GOALS
1. According to the passage on the Belgian Court, in what year did the royal residence that witnessed the abdication of Charles V burn down?
2. Summarize the passage on the Belgian Court in two sentences.
3. Continue the passage on the Belgian Court from the point where it stops.

TEXT SECTION

►

Chapter 11 - The Court and Society
CHAPTER XI
THE COURT AND SOCIETY
THE Court of Belgium, although it was created under what might almost be called popular influences, has established as severe an etiquette as exists at larger and older courts with historical associations and an inherited ceremonial. This tendency was certainly increased under the influence of the two successive queens, Marie Louise of the House of Orleans, and Marie Henriette of that of Hapsburg. The first King was a great upholder of the monarchical dignity, and, during a long period of his reign, showed it by keeping himself in a state of seclusion from his Ministers. He was never easily accessible to any one. Such a charge cannot be brought against his son, King Leopold, who was sometimes accused of being too easily accessible, because he wished to see men with his own eyes, and to judge them and the public questions with which they were connected for himself. But, notwithstanding this personal condescension, the regulation of Court ceremonial was just as strict under the Second Leopold as under the First. The policy of "the new King and Queen so far seems to be a happy medium between too much aloofness and too much familiarity.
The seat of the Belgian Court is the Palace of Brussels, facing the park, at the opposite extremity of which stands the Palais de la Nation and some of the Government offices. Between the Palace of the King and the Palace of the Nation stretches the park which once formed the private grounds of the Palace of the Netherlands, and which was the scene of the fighting in 1830. That famous royal residence which witnessed the abdication of Charles V was burnt down in 1731, and its more modest successor was erected by the Archduchess Marie Christine in 1782. It served as the royal residence under the Dutch King William I and the two Belgian Leopolds. No attempt to change its external appearance was made till towards the close of the reign of Leopold II. The State rooms were fine, but the fagade was poor, and gave a rather mean appearance to the whole. At the end, too, was the Bellevue Hotel, which was held under a lease dating from the time of the Empress Maria Theresa. A private hotel did not add to the dignity of the palace to which it was attached, but at least it was kept in good repair and looked better than the old Hotel d'Assche at the eastern extremity, which was used as the office of the Civil List.

◄

(Part of a data file)
►

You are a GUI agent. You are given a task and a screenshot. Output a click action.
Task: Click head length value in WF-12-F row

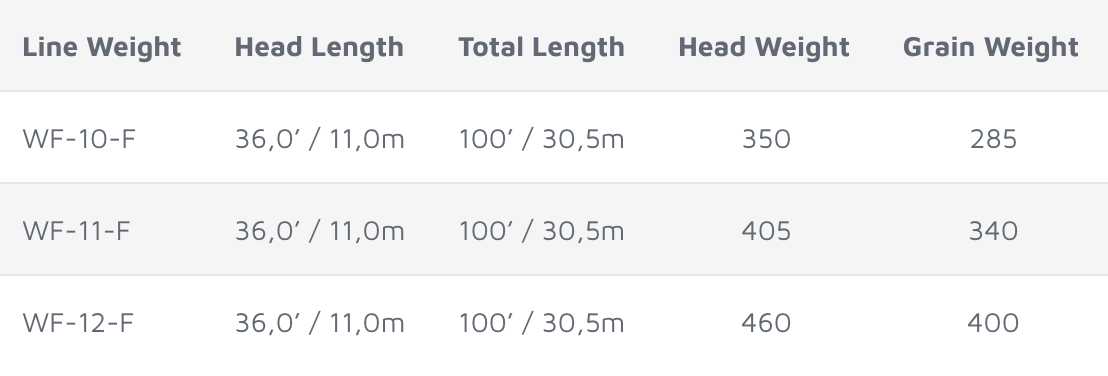319,323
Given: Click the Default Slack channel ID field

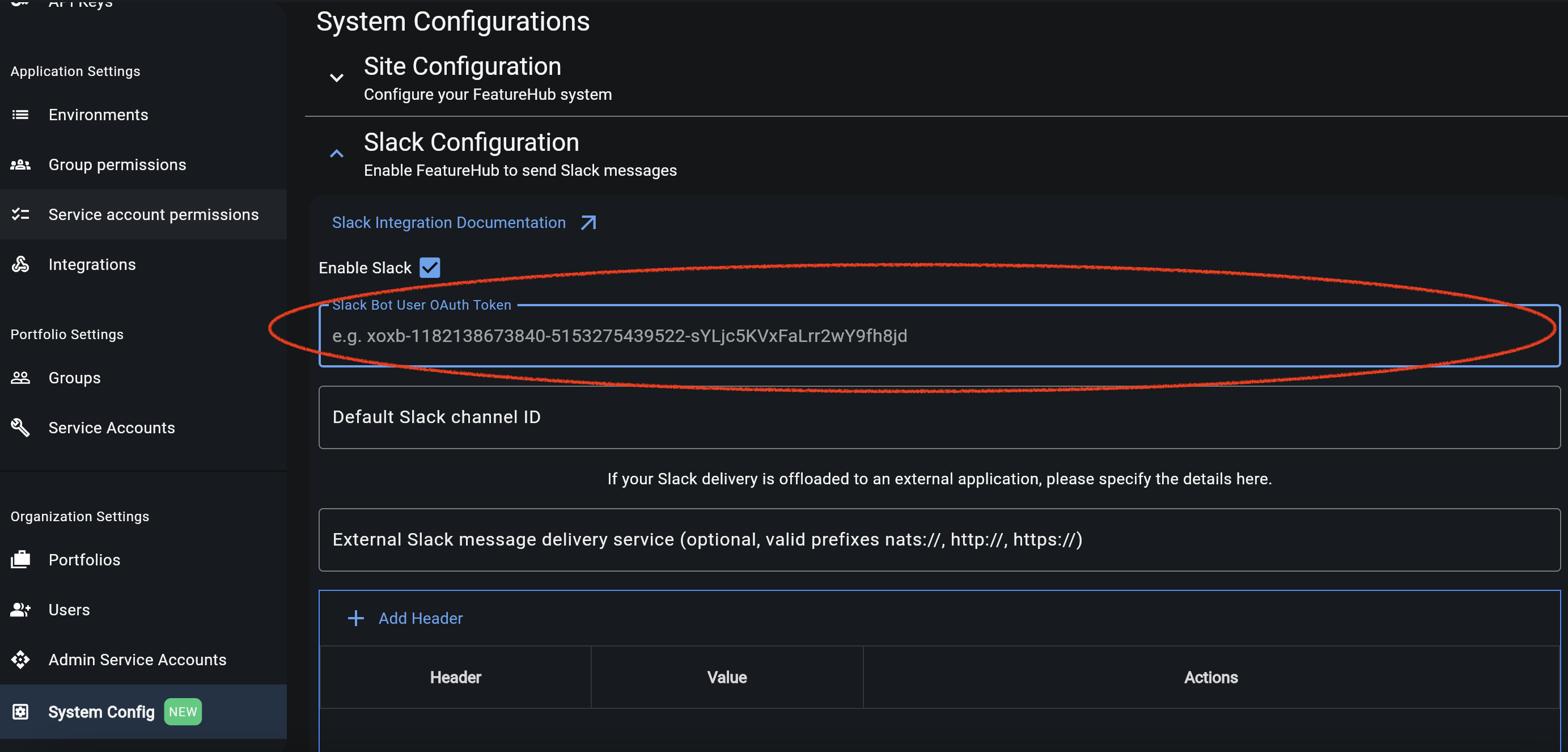Looking at the screenshot, I should pyautogui.click(x=852, y=417).
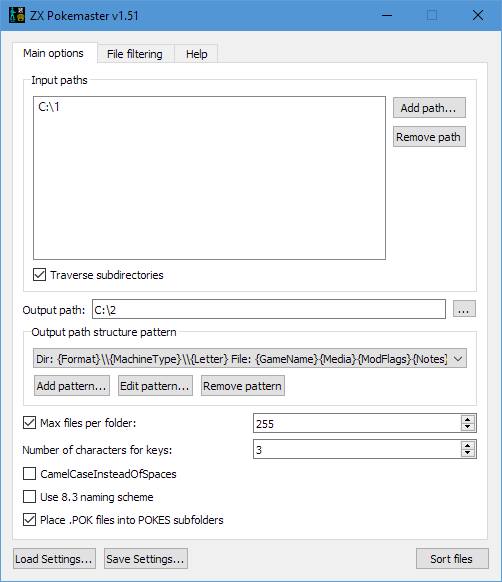
Task: Click Remove path button
Action: 429,137
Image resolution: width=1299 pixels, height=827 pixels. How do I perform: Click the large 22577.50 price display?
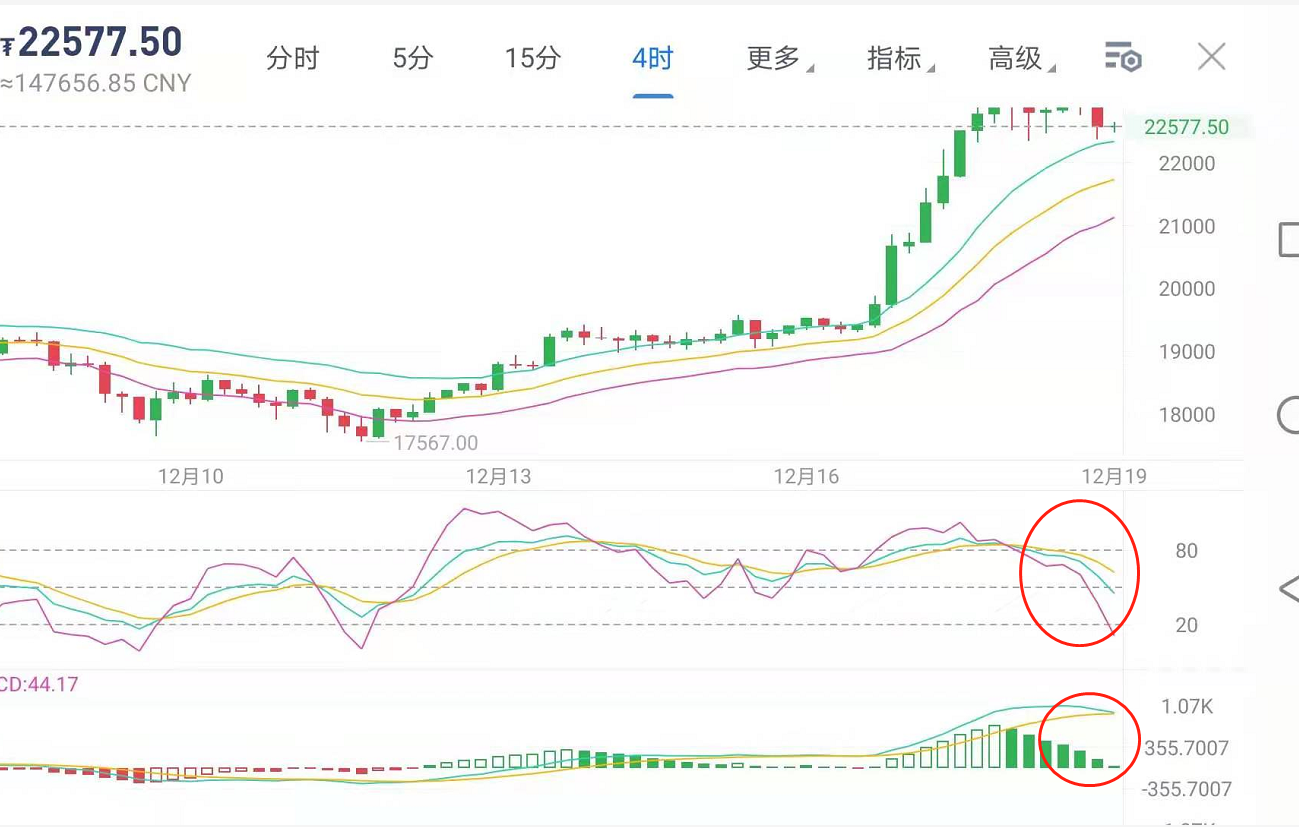tap(100, 43)
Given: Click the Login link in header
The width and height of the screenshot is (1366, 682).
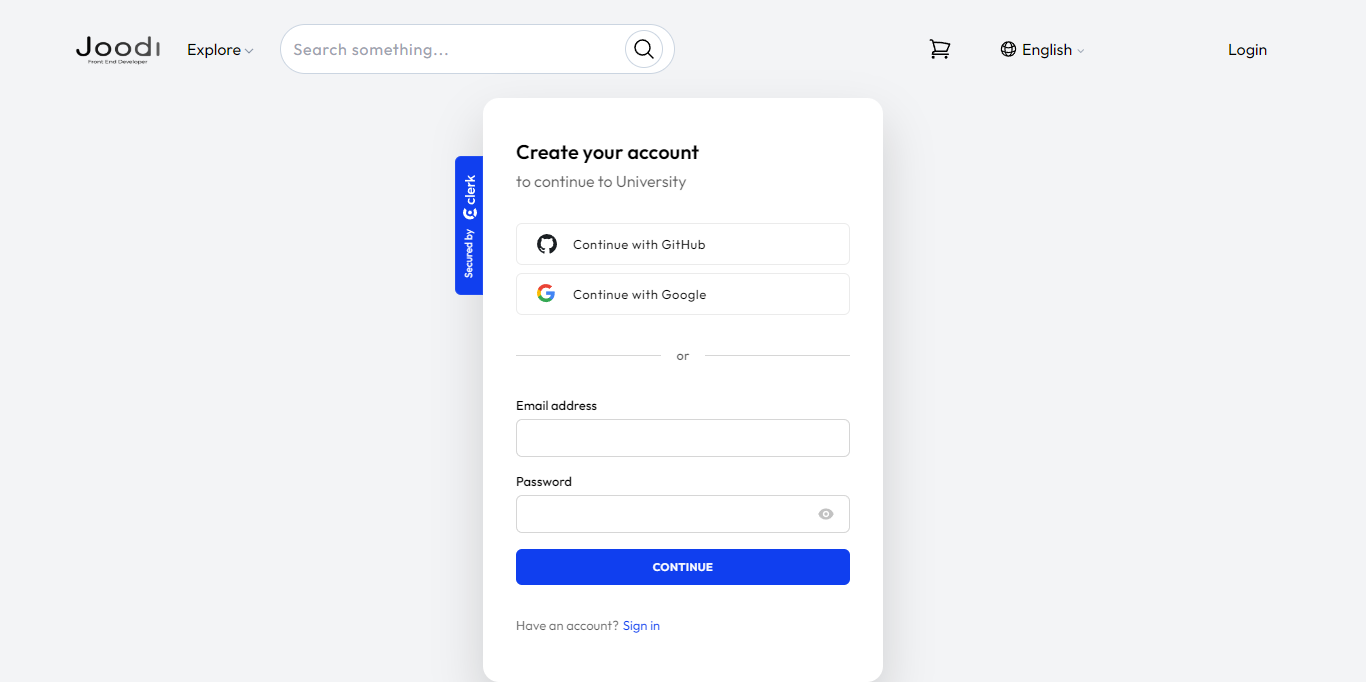Looking at the screenshot, I should tap(1247, 49).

◄

PER-TASK OUTPUTS
1. It burned down in 1731.

2. The Belgian Court keeps an etiquette as strict as that of older courts, and this held under both Leopolds even though the first King was hard to approach while his son was sometimes thought too accessible. The Court's seat is the Palace of Brussels, built by the Archduchess Marie Christine in 1782 after its famous predecessor burned down; its State rooms were fine but its facade was poor, and its external appearance went unchanged until near the end of Leopold II's reign.

3.
About the year 1903 it was decided to embellish the Palace by giving it a new front, and as a beginning the Bellevue Hotel was acquired. Belgian opinion is very sensitive in matters of personal association. The Bellevue Hotel had played a part in the revolution of 1830. From its roof a Belgian sportsman had shot twenty-one Dutch grenadiers, and a protest was raised that even for a new palace front this historic landmark should not be removed. This was not the only protest of the kind. The new fagade which was to be protected by a railed terrace, encroached to such an extent on the parvis or open square in front of the palace that it was found necessary to cut off a strip of the park. This caused much commotion, not because it diminished the extent of a public park, but because it threatened the existence of the historic pits in which the Dutch buried their slain in September, 1830. Assurances had to be given on both these points before the work could be taken in hand. The Bellevue Hotel was to be embellished, but left intact in its main aspect, and the pits were not to be filled in. Public opinion was thus conciliated with regard to the changes necessitated by the new Palace.
It must be admitted that the new Palace is a very great improvement on the old. It has quite an imposing front in Belgian stone with a fine dome crowning the center. At either extremity is a columned terrace or belvidere gallery. The public is also excluded from the walk passing under the palace windows, and kept at a more respectful distance by an enclosed terraced garden. All State dinners and receptions are given in this palace, and no doubt the new King and Queen, being young, will entertain much more than their predecessors. Notwithstanding the improvements effected at this Palace and the increased accommodation furnished by the addition of another story, Brussels is never likely to supplant Laeken as the residence and home of the Belgian royal family.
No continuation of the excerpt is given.